**WHAT TO WORK ON**
Repeat the data exactly, please.

**Data extracted from a collection**
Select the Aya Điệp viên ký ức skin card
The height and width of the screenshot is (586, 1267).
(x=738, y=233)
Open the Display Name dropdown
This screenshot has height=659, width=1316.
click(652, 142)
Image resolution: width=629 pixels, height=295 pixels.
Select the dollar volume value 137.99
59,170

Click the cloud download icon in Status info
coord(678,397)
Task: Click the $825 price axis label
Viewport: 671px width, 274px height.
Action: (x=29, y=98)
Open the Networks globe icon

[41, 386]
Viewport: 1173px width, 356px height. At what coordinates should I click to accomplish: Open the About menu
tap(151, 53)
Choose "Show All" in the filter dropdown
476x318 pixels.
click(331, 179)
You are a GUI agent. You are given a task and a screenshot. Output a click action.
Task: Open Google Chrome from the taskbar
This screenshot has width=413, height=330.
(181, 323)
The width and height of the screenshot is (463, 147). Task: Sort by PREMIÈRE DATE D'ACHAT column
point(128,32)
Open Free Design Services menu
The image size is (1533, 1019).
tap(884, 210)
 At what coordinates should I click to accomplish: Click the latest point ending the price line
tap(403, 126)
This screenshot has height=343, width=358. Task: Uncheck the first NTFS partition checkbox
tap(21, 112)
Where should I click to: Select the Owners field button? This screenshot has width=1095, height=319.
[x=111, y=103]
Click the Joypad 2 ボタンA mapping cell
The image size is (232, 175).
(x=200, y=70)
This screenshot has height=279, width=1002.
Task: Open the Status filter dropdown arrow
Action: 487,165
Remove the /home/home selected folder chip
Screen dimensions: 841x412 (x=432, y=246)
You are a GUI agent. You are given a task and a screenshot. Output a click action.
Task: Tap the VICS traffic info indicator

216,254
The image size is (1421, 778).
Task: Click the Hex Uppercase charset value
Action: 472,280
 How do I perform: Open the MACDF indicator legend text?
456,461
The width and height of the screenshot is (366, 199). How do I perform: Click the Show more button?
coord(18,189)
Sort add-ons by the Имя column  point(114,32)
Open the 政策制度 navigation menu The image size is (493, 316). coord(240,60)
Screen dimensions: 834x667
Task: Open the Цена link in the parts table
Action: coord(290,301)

**RESPONSE TO THE EXERCISE**
Select the Aya Điệp viên ký ức skin card
The height and width of the screenshot is (586, 1267).
(x=738, y=233)
Open the Display Name dropdown
This screenshot has height=659, width=1316.
click(652, 142)
Image resolution: width=629 pixels, height=295 pixels.
Select the dollar volume value 137.99
59,170

Click the cloud download icon in Status info
coord(678,397)
Task: Click the $825 price axis label
Viewport: 671px width, 274px height.
Action: (x=29, y=98)
Open the Networks globe icon

[41, 386]
Viewport: 1173px width, 356px height. At what coordinates should I click to accomplish: Open the About menu
tap(151, 53)
Choose "Show All" in the filter dropdown
476x318 pixels.
click(331, 179)
You are a GUI agent. You are given a task and a screenshot. Output a click action.
Task: Open Google Chrome from the taskbar
This screenshot has width=413, height=330.
(181, 323)
The width and height of the screenshot is (463, 147). Task: Sort by PREMIÈRE DATE D'ACHAT column
point(128,32)
Open Free Design Services menu
The image size is (1533, 1019).
tap(884, 210)
 At what coordinates should I click to accomplish: Click the latest point ending the price line
tap(403, 126)
This screenshot has height=343, width=358. Task: Uncheck the first NTFS partition checkbox
tap(21, 112)
Where should I click to: Select the Owners field button? This screenshot has width=1095, height=319.
[x=111, y=103]
Click the Joypad 2 ボタンA mapping cell
The image size is (232, 175).
(x=200, y=70)
This screenshot has height=279, width=1002.
Task: Open the Status filter dropdown arrow
Action: 487,165
Remove the /home/home selected folder chip
Screen dimensions: 841x412 (x=432, y=246)
You are a GUI agent. You are given a task and a screenshot. Output a click action.
Task: Tap the VICS traffic info indicator

216,254
The image size is (1421, 778).
Task: Click the Hex Uppercase charset value
Action: 472,280
 How do I perform: Open the MACDF indicator legend text?
456,461
The width and height of the screenshot is (366, 199). How do I perform: Click the Show more button?
coord(18,189)
Sort add-ons by the Имя column  point(114,32)
Open the 政策制度 navigation menu The image size is (493, 316). coord(240,60)
Screen dimensions: 834x667
Task: Open the Цена link in the parts table
Action: coord(290,301)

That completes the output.